Background
This LAMP research project explores configuring a SharePoint document library of SwRI’s corpus of internal research (IR) reports to serve as a Retrieval-Augmented-Generation (RAG) source for a Large Language Model (LLM) database assistant. The project was established to allow users to engage with and leverage SwRI’s proprietary IR archive to generate accurate, domain-specific insights across decades of research.
Approach
The archive of Internal Research final reports is processed into the IRD Archive SharePoint document library. Controlled metadata fields are established to standardize key data entry points that support a traditional SharePoint PNP Search experience and natural language LLM engagement.
The project shifted production to a model incorporated with the internal SwRI-GPT interface where access controls managed by ITC could be implemented and maintained. A Model Context Protocol (MCP) server was developed, which allows SwRI-GPT to interact with the RAG and perform queries about SwRI’s IR&D reports. Several information retrieval methodologies and technologies were explored.
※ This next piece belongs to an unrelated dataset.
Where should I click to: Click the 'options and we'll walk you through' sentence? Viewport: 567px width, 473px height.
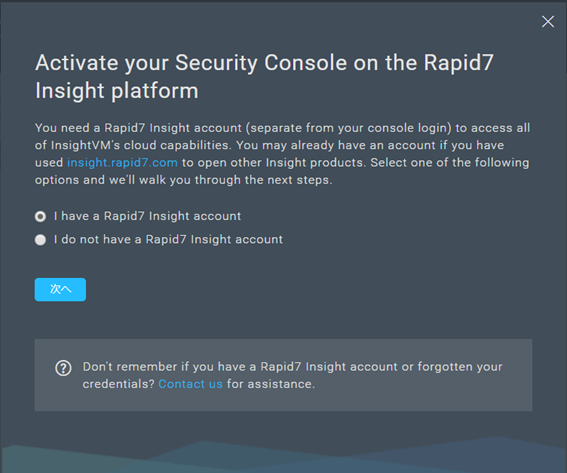pos(183,180)
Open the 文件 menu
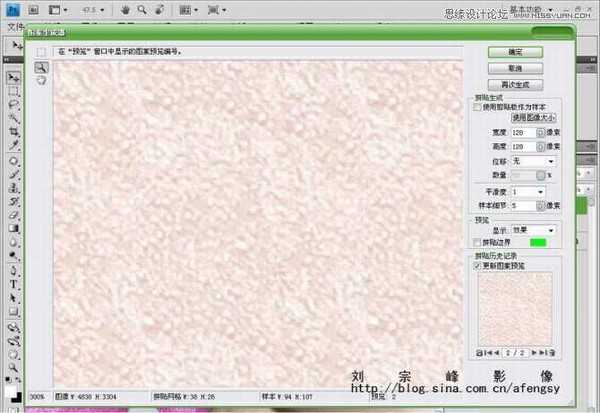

The focus was on achieving high general search accuracy, effective semantic search and minimizing computational demands.
Accomplishments
The custom-configured RAG model and MCP server was successfully integrated into the SwRI-GPT interface with custom authentication developed to reflect SwRI Governance policy for SwRI Proprietary content.
It has successfully enabled SwRI-GPT to deliver accurate responses, concise report summaries and dynamic user engagement. This project, using a SharePoint document library as an RAG source, can be extended to other business areas by applying the same technology to sensitive or extensive document libraries enabling broader access, streamlined insights and deeper engagement with critical internal content across the organization.